What is now clear is that it was the action of one very disturbed and deluded individual. He was armed with no more than a hired 4×4 car and a knife or two. Yet he was able to bring the seat of British democracy, the surrounding streets and an Underground station to a halt for the rest of that day, with the disruption only being slowly relaxed during the following morning.
It seems clear that Parliament was his target. It is not clear (and may never be) whether the deaths on Westminster Bridge were a result of a deliberate attack on bystanders, or loss of control – and driving into the wall and railings, as he came off the cycle lane in Bridge Street, does not seem a very rational thing to do – Carriage Gates would be the more logical place to crash the car.
A question that now has to be asked is whether it was a reasonable response to kettle hundreds of MPs and peers (and everyone else in the building) for five hours after the only attacker had been shot dead. I should say that I was not one of them: I emerged on to Bridge Street from Westminster Underground station a few minutes after it had all taken place, just as men in uniforms labelled “Security” were arriving to shoo everyone up towards the Embankment (followed by police who were rather more competent at persuading people to move!)
I went back down into the station to find the tunnel entrance into Parliament already closed and got out on to the Embankment just as armed police were setting up the cordon there. So I spent the afternoon watching from the Embankment then in café and coffee shop waiting for a message to go into the House which was first promised but never came.
I think that what happened was that the security services had (rightly, obviously) worked out a plan for what to do in the event of a serious and co-ordinated attack on Parliament. They set this plan in motion and they kept it going for 24 hours. The question is therefore: why did they not scale it back and go to Plan B when it became obvious (after perhaps an hour) that they were dealing with one deranged (and dead) man?
I think it is very serious that the MPs in particular were locked down for hours after a commonsense assessment would have said that the danger had passed. In particular why were they trooped over to Westminster Abbey and then held there for so long? And why were our elected representatives kept in the dark about what was happening for so long? Lessons need to be learnt and not just about the rather bumbling security situation at Carriage Gates. A plan B needs some thought. Together with the need to keep general traffic much further away from the palace perimeter which Westminster Council have blocked over the years.
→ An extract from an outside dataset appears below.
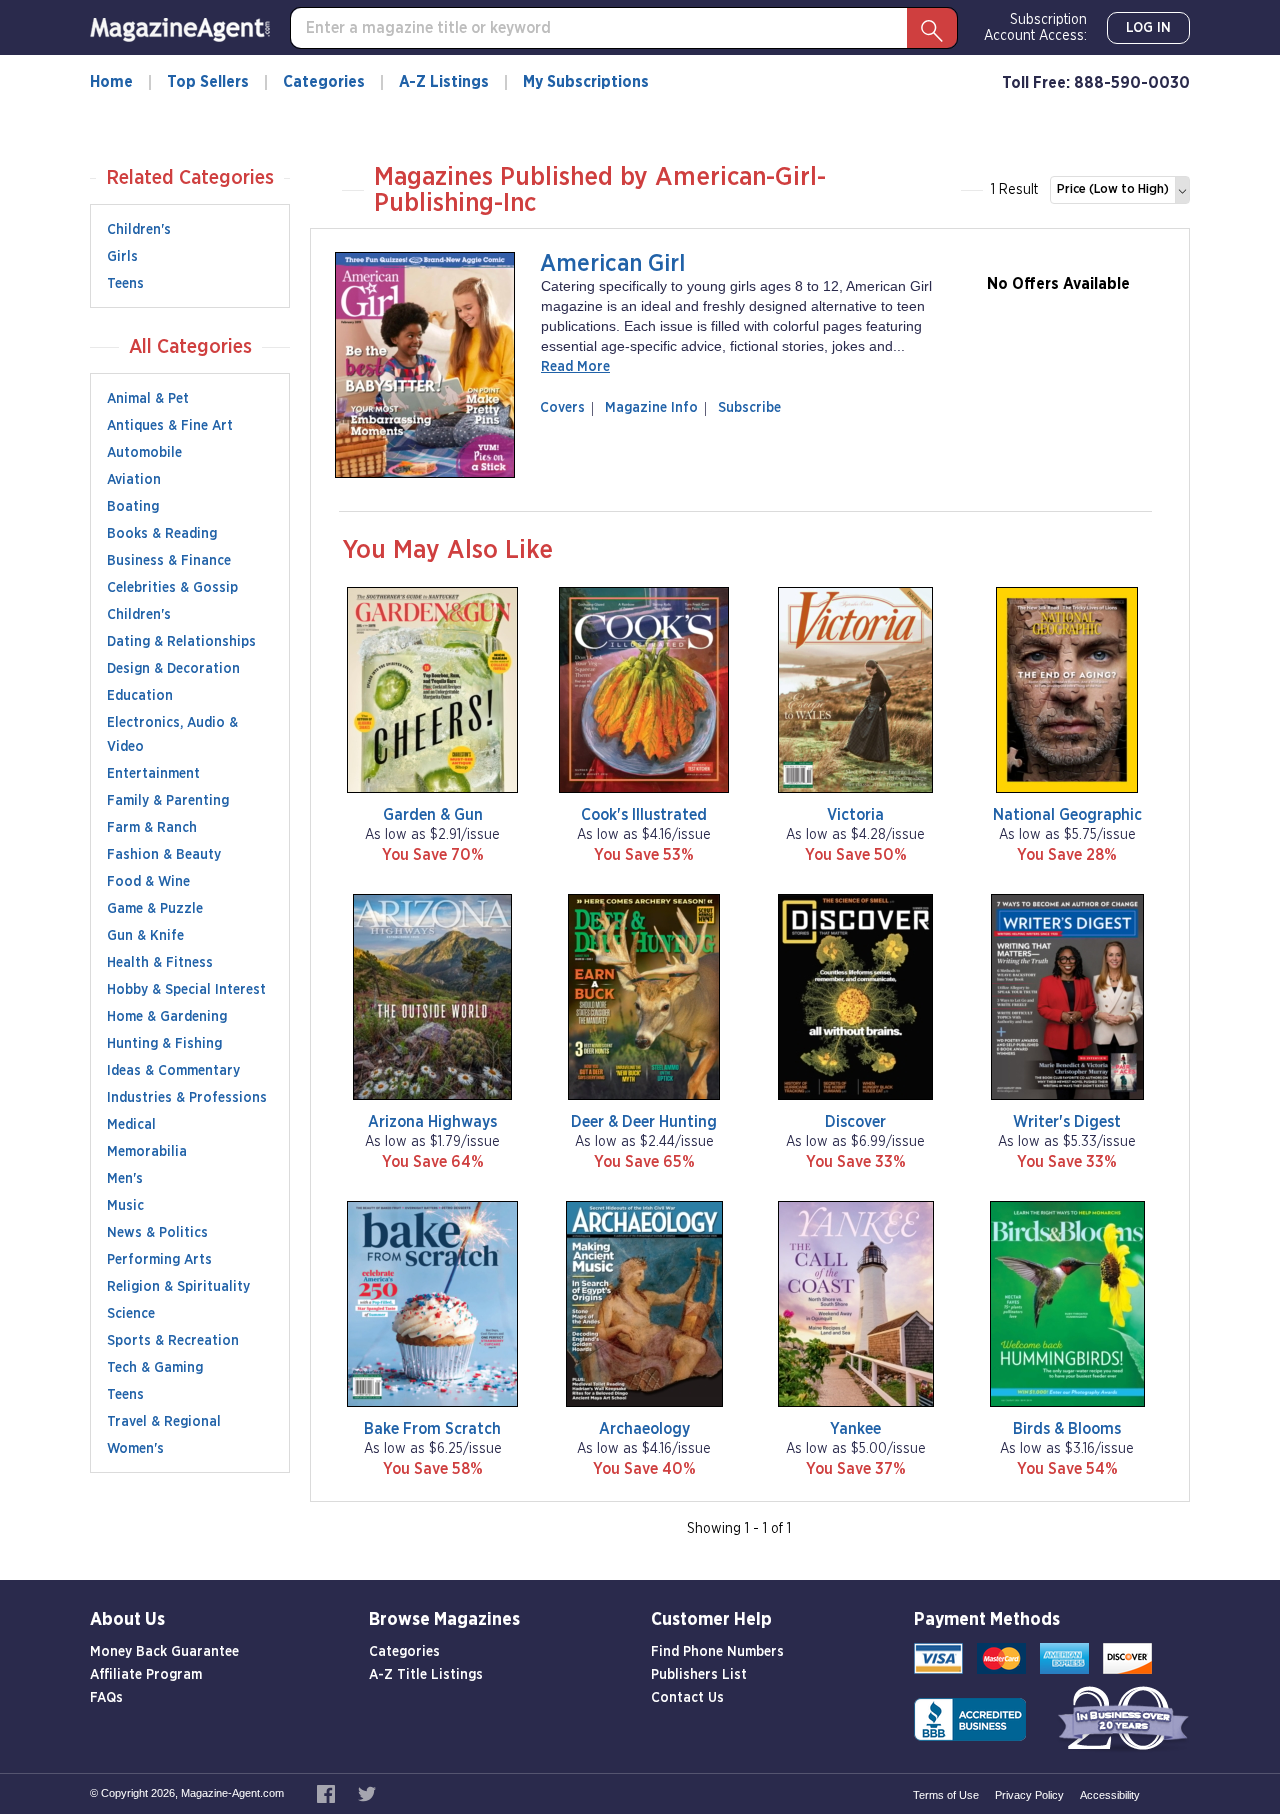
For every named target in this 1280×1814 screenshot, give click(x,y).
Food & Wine (148, 882)
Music (125, 1206)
Combined with the continuing clamp-down even into the afternoon the following day, and the organised step-by-step relaxation of the security through the day, it is difficult not the think that the opportunity was taken to turn the relatively minor attack into a full-scale training exercise. Meanwhile as some of the more astute commentators such as Simon Jenkins have pointed out, the huge over-reaction of the media and authorities has played into the hands of ISIS and other jihadists who have again had global publicity for nil outlay. At the same time it was reported without a blink that 130 civilians were killed by American bombs on Mosul.